With states well into their final year of Race to the Top implementation, the 12 winners still have a lot of money to spend, according to the latest financial reports by the U.S. Department of Education.

The state with the largest share of its award left? New York, with 59 percent of its $700 million still sitting in the bank as of Nov. 30, according to the latest federal spending report.

Meanwhile, Delaware (one of the two states that got a jump start by winning in the first round) has just 31 percent left. 

Combined, the 12 Race to the Top states have $1.8 billion of their $4 billion in winnings left, or about 46 percent. The Obama administration's signature education-improvement effort was designed—for the most part—to be a four-year program. Awards were made in 2010.

It's important to note that the large balances aren't necessarily a bad thing. For one, it's possible this money has already been spent on paper (such as a contract has been signed) but hasn't been drawn down. Secondly, sometimes there are delays in when the money is spent and when that shows up on the federal ledger. And thirdly, Race to the Top states spent the first couple years of their grants doing intense planning, and left a lot of the actual implementation to the final couple of years.

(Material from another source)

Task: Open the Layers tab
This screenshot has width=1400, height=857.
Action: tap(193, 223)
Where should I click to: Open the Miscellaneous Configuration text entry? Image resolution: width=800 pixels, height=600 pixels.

However, the unspent money is one indicator of larger delays that have plagued Race to the Top states, and a contributing factor to the Education Department's decision to allow winning states, on a case-by-case basis, to get an additional year of time to implement some of their programs. When they announced this extension earlier this year, federal officials said they wanted to give states time to thoughtfully implement their plans so they didn't feel the need to blow through their money. But department officials also said they don't want states sitting on their money, either. With these "no-cost extensions," states will have until July 1, 2015 to spend their money (versus summer 2014).

Federal officials aren't granting wholesale extensions; the extra time is for small components of states' winning plans. States including Florida, Georgia, and Tennessee are approved to spend some of their money during the 2014-15 school year, mostly on state-level oversight of the program.